November 28, 2024 16:11 GMT
CHILE: Santander Expects BCCh Rate Cuts To Continue At More Gradual Pace
CHILE
- Following the upside surprise to October CPI, Santander sees inflation closing this year at 4.7%. Cost factors, such as the increase in electricity tariffs, will continue to impact inflation in the short term. However, in the medium term, they still expect a rapid convergence to the inflation target. Incorporating the higher FX rate, fuels and indexation, they see inflation close to 5% in Q1, before it declines as the increases in electricity rates appear in the comparison base.
- Santander expects BCCh rate cuts to continue, but more gradually.
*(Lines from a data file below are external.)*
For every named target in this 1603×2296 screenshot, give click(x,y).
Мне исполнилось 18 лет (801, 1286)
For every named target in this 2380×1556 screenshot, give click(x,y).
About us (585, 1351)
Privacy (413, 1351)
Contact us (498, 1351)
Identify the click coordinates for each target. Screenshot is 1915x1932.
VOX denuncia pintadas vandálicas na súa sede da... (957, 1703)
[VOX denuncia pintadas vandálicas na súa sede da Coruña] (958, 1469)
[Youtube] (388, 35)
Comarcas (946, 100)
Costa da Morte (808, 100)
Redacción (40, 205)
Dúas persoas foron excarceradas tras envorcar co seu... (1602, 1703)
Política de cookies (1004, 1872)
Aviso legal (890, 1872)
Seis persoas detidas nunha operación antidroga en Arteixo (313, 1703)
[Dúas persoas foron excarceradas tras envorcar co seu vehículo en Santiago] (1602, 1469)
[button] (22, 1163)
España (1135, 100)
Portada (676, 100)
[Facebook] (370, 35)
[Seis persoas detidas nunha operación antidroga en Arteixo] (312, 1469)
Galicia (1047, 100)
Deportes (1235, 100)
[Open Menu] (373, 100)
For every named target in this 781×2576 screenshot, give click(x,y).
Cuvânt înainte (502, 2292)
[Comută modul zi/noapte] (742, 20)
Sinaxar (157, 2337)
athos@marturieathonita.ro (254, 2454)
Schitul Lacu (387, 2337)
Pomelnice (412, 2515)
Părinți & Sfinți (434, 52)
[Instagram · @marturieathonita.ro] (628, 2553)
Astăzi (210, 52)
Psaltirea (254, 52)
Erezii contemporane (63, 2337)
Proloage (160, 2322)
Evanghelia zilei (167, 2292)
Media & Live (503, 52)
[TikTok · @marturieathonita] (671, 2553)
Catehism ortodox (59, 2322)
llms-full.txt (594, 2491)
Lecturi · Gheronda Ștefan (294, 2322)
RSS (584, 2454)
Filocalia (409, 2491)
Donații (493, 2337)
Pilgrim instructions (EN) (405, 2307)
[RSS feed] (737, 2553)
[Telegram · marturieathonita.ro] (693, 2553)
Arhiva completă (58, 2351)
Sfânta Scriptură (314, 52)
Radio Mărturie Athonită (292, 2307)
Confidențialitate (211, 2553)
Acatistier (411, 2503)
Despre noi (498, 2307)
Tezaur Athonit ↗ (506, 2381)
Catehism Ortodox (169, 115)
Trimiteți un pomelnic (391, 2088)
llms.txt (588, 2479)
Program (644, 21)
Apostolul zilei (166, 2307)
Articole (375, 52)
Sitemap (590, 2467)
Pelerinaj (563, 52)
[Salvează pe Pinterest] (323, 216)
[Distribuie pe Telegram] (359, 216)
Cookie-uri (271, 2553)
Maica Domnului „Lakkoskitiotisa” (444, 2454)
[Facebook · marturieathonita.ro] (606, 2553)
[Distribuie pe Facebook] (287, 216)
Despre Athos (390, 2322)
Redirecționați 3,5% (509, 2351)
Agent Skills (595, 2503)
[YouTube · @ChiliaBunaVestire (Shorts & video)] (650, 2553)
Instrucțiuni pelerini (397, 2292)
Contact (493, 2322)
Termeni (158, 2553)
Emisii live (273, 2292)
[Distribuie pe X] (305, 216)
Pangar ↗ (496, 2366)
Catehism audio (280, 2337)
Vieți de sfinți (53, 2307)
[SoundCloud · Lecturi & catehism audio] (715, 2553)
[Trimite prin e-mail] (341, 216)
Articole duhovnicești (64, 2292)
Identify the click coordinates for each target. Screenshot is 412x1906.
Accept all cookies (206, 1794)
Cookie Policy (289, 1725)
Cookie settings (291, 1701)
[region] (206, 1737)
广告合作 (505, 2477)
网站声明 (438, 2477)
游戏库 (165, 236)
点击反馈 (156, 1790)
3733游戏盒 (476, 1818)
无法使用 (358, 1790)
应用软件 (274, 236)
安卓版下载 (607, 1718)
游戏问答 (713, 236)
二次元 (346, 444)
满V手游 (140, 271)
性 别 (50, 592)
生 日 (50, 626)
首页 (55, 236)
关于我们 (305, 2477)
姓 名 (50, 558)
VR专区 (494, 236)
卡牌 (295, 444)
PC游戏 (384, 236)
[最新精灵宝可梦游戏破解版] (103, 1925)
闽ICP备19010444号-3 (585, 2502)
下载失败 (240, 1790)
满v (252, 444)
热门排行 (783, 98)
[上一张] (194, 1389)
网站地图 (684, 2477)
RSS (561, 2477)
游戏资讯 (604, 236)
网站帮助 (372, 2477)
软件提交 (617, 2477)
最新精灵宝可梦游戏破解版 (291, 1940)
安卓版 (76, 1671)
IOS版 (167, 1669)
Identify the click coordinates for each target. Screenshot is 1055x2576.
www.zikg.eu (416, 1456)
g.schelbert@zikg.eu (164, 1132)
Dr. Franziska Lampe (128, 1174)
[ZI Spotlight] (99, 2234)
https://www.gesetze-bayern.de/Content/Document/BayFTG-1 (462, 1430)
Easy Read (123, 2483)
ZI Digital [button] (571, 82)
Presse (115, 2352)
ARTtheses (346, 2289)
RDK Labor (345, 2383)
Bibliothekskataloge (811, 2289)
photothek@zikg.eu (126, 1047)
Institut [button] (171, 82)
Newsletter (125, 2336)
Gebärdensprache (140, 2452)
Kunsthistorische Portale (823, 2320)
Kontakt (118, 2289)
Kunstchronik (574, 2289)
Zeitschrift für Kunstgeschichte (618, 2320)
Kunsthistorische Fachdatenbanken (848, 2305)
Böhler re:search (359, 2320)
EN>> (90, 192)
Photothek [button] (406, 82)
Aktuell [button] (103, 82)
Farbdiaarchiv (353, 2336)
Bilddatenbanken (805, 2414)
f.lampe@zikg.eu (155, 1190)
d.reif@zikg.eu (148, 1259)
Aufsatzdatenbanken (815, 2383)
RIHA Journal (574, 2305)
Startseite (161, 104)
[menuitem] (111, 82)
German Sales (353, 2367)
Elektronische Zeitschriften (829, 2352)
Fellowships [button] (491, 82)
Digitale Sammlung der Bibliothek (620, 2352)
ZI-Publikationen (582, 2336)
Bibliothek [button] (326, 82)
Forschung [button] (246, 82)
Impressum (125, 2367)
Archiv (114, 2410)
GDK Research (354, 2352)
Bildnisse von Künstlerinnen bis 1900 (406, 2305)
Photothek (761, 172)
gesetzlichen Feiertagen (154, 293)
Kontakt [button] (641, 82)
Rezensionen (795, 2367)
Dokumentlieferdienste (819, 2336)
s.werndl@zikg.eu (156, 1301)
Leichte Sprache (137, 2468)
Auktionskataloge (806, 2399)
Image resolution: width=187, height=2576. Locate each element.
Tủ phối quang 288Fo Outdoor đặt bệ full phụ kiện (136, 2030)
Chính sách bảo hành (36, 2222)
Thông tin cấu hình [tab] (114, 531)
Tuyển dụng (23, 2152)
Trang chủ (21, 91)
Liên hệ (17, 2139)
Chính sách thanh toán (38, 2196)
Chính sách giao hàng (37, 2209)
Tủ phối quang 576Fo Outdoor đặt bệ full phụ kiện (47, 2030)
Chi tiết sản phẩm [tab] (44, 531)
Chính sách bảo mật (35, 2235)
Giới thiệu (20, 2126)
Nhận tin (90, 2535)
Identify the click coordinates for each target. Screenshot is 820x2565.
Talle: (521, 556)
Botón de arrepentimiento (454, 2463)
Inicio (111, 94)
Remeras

Macroeconomic developments remain within expectations from the last IPoM, but factors such as the strength of the dollar and uncertainty over US policies could slow the easing cycle. Santander anticipates a further 25bp cut to 5.0% in December, followed by a pause in January, before another cut in March. Overall, they now forecast 75bp in rate cuts next year, to 4.25% by year-end, even though the market is more sceptical about reaching those levels.
- Meanwhile, the fiscal deficit is expected to close between 2.5% and 3% of GDP this year, but unprecedented cuts in the 2025 Budget provide better prospects for next year. Santander anticipates that the fiscal deficit will narrow 2.0% of GDP in 2025, with gross debt reaching 42.5% of GDP, still below the prudent level of 45%.